◆ WHAT YOU HAVE TO DO:
Write down every entry below once more, exactly.

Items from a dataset
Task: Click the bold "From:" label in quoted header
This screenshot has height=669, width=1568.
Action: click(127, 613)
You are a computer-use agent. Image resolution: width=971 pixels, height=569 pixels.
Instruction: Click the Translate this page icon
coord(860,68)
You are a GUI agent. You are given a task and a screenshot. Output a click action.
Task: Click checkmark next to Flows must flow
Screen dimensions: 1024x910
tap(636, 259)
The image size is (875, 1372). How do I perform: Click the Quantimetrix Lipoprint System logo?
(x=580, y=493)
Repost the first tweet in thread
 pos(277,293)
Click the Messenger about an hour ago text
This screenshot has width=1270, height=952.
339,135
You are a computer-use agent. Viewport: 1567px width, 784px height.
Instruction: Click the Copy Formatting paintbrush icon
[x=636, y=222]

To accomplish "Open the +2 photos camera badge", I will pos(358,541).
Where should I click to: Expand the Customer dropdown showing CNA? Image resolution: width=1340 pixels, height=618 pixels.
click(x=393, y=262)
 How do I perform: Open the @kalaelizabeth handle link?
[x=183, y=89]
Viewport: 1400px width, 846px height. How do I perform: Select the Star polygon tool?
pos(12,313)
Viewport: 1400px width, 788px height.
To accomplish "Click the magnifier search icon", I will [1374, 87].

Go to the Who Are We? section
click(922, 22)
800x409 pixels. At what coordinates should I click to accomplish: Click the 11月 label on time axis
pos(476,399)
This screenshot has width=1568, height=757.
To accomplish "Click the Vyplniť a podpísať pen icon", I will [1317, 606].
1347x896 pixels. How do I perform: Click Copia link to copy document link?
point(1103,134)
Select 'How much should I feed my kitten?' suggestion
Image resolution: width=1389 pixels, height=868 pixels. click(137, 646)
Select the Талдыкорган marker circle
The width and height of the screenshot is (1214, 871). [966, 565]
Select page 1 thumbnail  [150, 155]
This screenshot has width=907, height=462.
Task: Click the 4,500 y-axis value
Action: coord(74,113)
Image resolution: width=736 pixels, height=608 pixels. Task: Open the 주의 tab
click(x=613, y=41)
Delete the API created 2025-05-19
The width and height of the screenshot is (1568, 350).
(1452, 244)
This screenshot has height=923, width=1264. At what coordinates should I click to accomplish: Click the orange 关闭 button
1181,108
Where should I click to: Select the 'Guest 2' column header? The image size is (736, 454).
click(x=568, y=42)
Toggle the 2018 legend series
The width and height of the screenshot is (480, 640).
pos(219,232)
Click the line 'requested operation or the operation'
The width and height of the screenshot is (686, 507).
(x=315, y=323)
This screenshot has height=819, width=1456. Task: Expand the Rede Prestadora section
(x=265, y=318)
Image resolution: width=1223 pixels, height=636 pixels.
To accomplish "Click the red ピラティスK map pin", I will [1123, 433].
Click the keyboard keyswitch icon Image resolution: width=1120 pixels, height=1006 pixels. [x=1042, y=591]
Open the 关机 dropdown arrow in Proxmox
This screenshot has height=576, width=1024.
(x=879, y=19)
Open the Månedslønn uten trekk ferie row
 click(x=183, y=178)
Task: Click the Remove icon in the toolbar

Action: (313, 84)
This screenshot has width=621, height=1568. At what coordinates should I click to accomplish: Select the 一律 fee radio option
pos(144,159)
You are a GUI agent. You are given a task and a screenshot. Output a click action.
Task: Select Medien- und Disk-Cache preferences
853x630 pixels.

◆ SOLVED PROBLEM:
Task: Click the bold "From:" label in quoted header
This screenshot has height=669, width=1568.
Action: click(127, 613)
You are a computer-use agent. Image resolution: width=971 pixels, height=569 pixels.
Instruction: Click the Translate this page icon
coord(860,68)
You are a GUI agent. You are given a task and a screenshot. Output a click action.
Task: Click checkmark next to Flows must flow
Screen dimensions: 1024x910
tap(636, 259)
The image size is (875, 1372). How do I perform: Click the Quantimetrix Lipoprint System logo?
(x=580, y=493)
Repost the first tweet in thread
 pos(277,293)
Click the Messenger about an hour ago text
This screenshot has width=1270, height=952.
339,135
You are a computer-use agent. Viewport: 1567px width, 784px height.
Instruction: Click the Copy Formatting paintbrush icon
[x=636, y=222]

To accomplish "Open the +2 photos camera badge", I will pos(358,541).
Where should I click to: Expand the Customer dropdown showing CNA? Image resolution: width=1340 pixels, height=618 pixels.
click(x=393, y=262)
 How do I perform: Open the @kalaelizabeth handle link?
[x=183, y=89]
Viewport: 1400px width, 846px height. How do I perform: Select the Star polygon tool?
pos(12,313)
Viewport: 1400px width, 788px height.
To accomplish "Click the magnifier search icon", I will [1374, 87].

Go to the Who Are We? section
click(922, 22)
800x409 pixels. At what coordinates should I click to accomplish: Click the 11月 label on time axis
pos(476,399)
This screenshot has width=1568, height=757.
To accomplish "Click the Vyplniť a podpísať pen icon", I will [1317, 606].
1347x896 pixels. How do I perform: Click Copia link to copy document link?
point(1103,134)
Select 'How much should I feed my kitten?' suggestion
Image resolution: width=1389 pixels, height=868 pixels. click(137, 646)
Select the Талдыкорган marker circle
The width and height of the screenshot is (1214, 871). [966, 565]
Select page 1 thumbnail  [150, 155]
This screenshot has width=907, height=462.
Task: Click the 4,500 y-axis value
Action: coord(74,113)
Image resolution: width=736 pixels, height=608 pixels. Task: Open the 주의 tab
click(x=613, y=41)
Delete the API created 2025-05-19
The width and height of the screenshot is (1568, 350).
(1452, 244)
This screenshot has height=923, width=1264. At what coordinates should I click to accomplish: Click the orange 关闭 button
1181,108
Where should I click to: Select the 'Guest 2' column header? The image size is (736, 454).
click(x=568, y=42)
Toggle the 2018 legend series
The width and height of the screenshot is (480, 640).
pos(219,232)
Click the line 'requested operation or the operation'
The width and height of the screenshot is (686, 507).
(x=315, y=323)
This screenshot has height=819, width=1456. Task: Expand the Rede Prestadora section
(x=265, y=318)
Image resolution: width=1223 pixels, height=636 pixels.
To accomplish "Click the red ピラティスK map pin", I will [1123, 433].
Click the keyboard keyswitch icon Image resolution: width=1120 pixels, height=1006 pixels. [x=1042, y=591]
Open the 关机 dropdown arrow in Proxmox
This screenshot has height=576, width=1024.
(x=879, y=19)
Open the Månedslønn uten trekk ferie row
 click(x=183, y=178)
Task: Click the Remove icon in the toolbar

Action: (313, 84)
This screenshot has width=621, height=1568. At what coordinates should I click to accomplish: Select the 一律 fee radio option
pos(144,159)
You are a GUI agent. You are given a task and a screenshot. Output a click action.
Task: Select Medien- und Disk-Cache preferences
853x630 pixels.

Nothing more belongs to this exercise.